1

I've this data model (I made it, so if there's a better way to do it, please let me know). Baically I've Club that can have many Courses. now I want to know all the members and instructors of a Club. members and instructors are stored in the Course model, and Club has a reference to them. See the code..

class Course(ndb.Model):
    ...
    instructor_keys = ndb.KeyProperty(kind="User", repeated=True)
    member_keys = ndb.KeyProperty(kind="User", repeated=True)

    @property
    def instructors(self):
        return ndb.get_multi(self.instructor_keys)

    @property
    def members(self):
        return filter(lambda x: x.is_active, ndb.get_multi(self.member_keys))

    def add_instructor(self, instructor):
        if instructor.key not in self.instructor_keys:
            self.instructor_keys.append(instructor.key)
            self.put()

    def rm_instructor(self, instructor):
        if instructor.key in self.instructor_keys:
            self.instructor_keys.remove(instructor.key)
            self.put()

    def add_member(self, member):
        if member.key not in self.member_keys:
            self.member_keys.append(member.key)
            self.put()

    def rm_member(self, member):
        if member.key in self.member_keys:
            self.member_keys.remove(member.key)
            self.put()

and

class Club(ndb.Model):
    ...
    owners_keys = ndb.KeyProperty(kind="User", repeated=True)
    course_keys = ndb.KeyProperty(kind="Course", repeated=True)


    @property
    def members(self):
        # TODO: is this correct? efficient?
        l_members = []
        for courses in self.courses:
            l_members = l_members + courses.members
        return l_members

    @property
    def trainers(self):
        l_trainers = []
        for courses in self.courses:
            l_trainers = l_trainers + courses.trainers
        return l_trainers

    @property
    def owners(self):
        return ndb.get_multi(self.owners_keys)

    @property
    def courses(self):
        return filter(lambda x: x.is_active, ndb.get_multi(self.course_keys))

    def add_owner(self, owner):
        if owner.key not in self.owners_keys:
            self.owner_keys.append(owner.key)
            self.put()

    def rm_owner(self, owner):
        if owner.key in self.owners_keys:
            self.owner_keys.remove(owner.key)
            self.put()

    def add_course(self, course):
        if course.key not in self.courses_keys:
            self.course_keys.append(course.key)
            self.put()

    def rm_course(self, course):
        if course.key in self.courses_keys:
            self.course_keys.remove(course.key)
            self.put()

    def membership_type(self, user):
        if user.key in self.owners_keys:
            return "OWNER"
        elif user in self.members:
            return "MEMBER"
        elif user in self.trainers:
            return "TRAINER"
        else:
            raise Exception("The user %s is not in the club %s" % (user.id, self.id))

Now, the @property on the Course seems to be ok to me. (am I right?) but the one in the Club seems to be very inefficient. every time i've to iterate all the Courses to compute the members and trainers.
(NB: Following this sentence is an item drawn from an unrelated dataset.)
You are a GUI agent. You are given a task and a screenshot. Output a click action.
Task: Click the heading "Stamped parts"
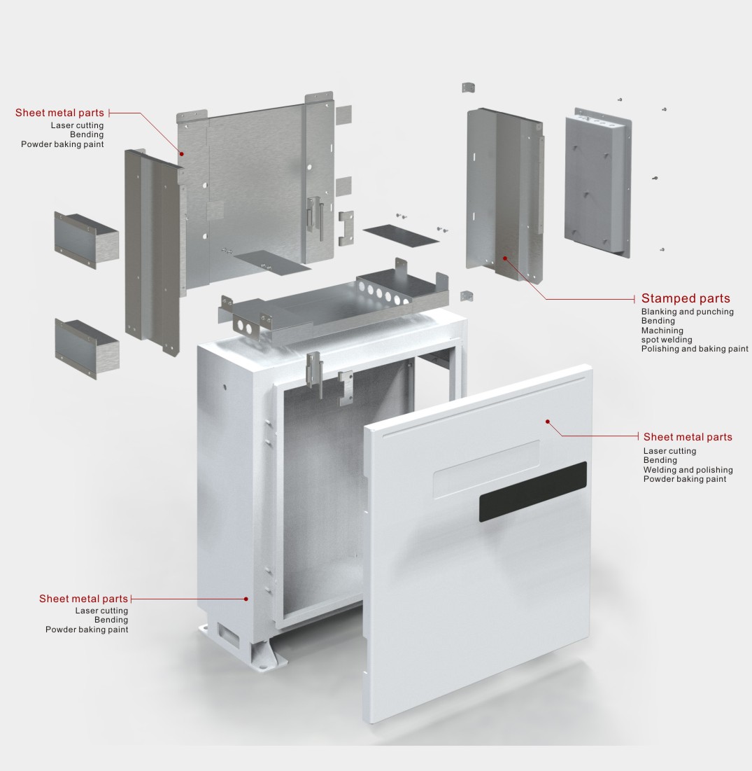[x=686, y=298]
Plus these methods are not cached but computed every time. So if it's very costly.

Any suggestion? I was thinking about having instructors and members as a list of key also in Club, and update the club every time I add someone to the Course, but not sure it's correct.
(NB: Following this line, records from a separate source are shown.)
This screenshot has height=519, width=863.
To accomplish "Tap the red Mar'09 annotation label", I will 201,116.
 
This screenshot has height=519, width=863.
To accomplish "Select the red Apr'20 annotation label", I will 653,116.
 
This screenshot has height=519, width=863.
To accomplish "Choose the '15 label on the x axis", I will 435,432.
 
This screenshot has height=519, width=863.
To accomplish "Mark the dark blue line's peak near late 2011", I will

PS: Is there a better way to do also the filter on a ndb.get_multi?

Dan McGrath
  • 41,220
  • 11
  • 99
  • 130
EsseTi
  • 4,079
  • 5
  • 36
  • 63

2 Answers2

1

I'd try to normalize your model instead of going for a de-normalized one:

class CourseInscription(ndb.Model):
    member = ndb.KeyProperty(kind='User', required=True)
    course = ndb.KeyProperty(kind='Course', required=True)
    is_active = ndb.BooleanProperty(default=True)

Then, you can just add something like

class Course(ndb.Model):
    # all the stuff already there

    @property
    def members(self):
        return CourseInscription.query(CourseInscription.course == self.key)

In general, I prefer to just return the query and let the caller decide to even call it directly or add some more filtering/sorting instead of doing ndb.get_multi directly.

Another nice touch I usually do is to construct the id for the relational entities using their parents, so I can easily check for existence with a get by id instead of having to query

class CourseInscription(ndb.Model):
    # all the other stuff

    @staticmethod
    def build_id(user_key, course_key):
        return '%s/%s' % (user_key.urlsafe(), course_key.urlsafe())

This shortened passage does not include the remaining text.